Commenting on the scriptural passage, “Remember not the events of the past; things of long ago,” he joked, “That’s easy for us senior citizens. We don’t remember what we had for breakfast or even if we ate it,” and “when we are at the bottom of the steps, do we have to go up or did we just come down? We old folks have to laugh; we can’t be depressed.”

He and his brother Russell, an Augustinian priest ordained a year ahead of him, live in the rectory of the former St. Justin Martyr Parish in Narberth, and Father Russell is the cook “when I prop him against the stove,” the Bishop quipped. “His recipes always start with olive oil and garlic, even if it’s apple pie.”

Old age, he said, “can be a burden, not so much to the body; we have to take care of the soul.”

His strong recommendation is prayer, and he and his brother begin the day with the celebration of Mass and usually continue by joining in the rosary as televised by EWTN at 11:30 a.m. and 3:30 p.m.

He recalled with fondness the almost 25 years spent at St. Monica, “We were family,” he said. “I’ll never give up on St. Monica’s.”

“We have many other bishops, archbishops and even cardinal visit St. Monica’s,” said Father Joseph J. Kelly, St. Monica’s pastor. “There is only one person referred to as ‘the Bishop.’ I call him for everything. He laid the groundwork; all I do is follow the outline.
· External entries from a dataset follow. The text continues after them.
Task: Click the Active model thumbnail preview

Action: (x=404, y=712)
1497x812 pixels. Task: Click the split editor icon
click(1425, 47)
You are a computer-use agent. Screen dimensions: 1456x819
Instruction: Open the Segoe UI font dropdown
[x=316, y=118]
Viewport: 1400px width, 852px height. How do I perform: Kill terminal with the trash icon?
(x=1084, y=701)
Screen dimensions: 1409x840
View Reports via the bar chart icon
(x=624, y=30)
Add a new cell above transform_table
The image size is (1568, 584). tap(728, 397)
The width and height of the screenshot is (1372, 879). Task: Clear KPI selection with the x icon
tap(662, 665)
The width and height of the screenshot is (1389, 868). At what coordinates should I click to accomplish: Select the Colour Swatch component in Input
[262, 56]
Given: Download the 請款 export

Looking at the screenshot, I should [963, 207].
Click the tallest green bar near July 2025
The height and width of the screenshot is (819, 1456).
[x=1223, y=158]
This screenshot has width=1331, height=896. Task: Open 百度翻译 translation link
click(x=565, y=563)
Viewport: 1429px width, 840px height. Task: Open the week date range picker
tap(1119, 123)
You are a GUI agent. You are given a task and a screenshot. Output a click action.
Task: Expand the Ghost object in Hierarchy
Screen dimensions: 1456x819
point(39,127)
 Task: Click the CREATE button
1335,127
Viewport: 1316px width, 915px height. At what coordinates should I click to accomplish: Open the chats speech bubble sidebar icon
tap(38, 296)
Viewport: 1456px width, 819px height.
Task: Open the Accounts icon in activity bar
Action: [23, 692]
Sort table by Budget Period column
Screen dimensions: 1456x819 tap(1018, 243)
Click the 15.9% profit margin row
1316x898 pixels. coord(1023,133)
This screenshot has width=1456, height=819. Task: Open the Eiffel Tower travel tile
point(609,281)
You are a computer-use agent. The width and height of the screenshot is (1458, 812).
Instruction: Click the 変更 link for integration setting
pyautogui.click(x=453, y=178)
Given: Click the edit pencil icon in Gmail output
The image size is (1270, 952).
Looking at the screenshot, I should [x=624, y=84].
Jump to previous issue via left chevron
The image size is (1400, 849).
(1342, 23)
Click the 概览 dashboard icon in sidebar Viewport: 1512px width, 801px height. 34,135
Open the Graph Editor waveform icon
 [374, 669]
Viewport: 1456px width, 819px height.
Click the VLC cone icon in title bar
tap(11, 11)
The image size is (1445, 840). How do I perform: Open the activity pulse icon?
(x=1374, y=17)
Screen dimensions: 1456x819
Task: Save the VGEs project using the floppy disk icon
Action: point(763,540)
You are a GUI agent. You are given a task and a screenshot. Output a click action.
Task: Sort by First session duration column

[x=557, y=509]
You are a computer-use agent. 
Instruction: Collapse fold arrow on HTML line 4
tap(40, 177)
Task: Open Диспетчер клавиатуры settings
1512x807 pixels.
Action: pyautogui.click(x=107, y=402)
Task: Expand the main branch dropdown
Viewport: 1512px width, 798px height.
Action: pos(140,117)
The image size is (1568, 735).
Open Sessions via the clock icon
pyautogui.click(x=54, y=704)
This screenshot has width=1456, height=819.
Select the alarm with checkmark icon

He is always here, not physically, but his presence is felt.”

Deacon Leonard DeMasi remembers it was Bishop DeSimone who ordained him in 1993. “He was a joy to work with and to work for,” he said. “He did much to keep our school open by starting an endowment.”

Former Philadelphia Councilwoman Anna Verna is a member of Holy Spirit Parish, but she came to the Mass to honor Bishop DeSimone, Philadelphia’s first ever bishop of Italian heritage. “He is a wonderful man and he inspired many of us,” she said.

Josephine Pasquarella, a parishioner for 55 years, brought along a picture of the bishop with her taken years ago that she wanted him to autograph. “He’s the best, he’s my buddy and I miss him,” she said.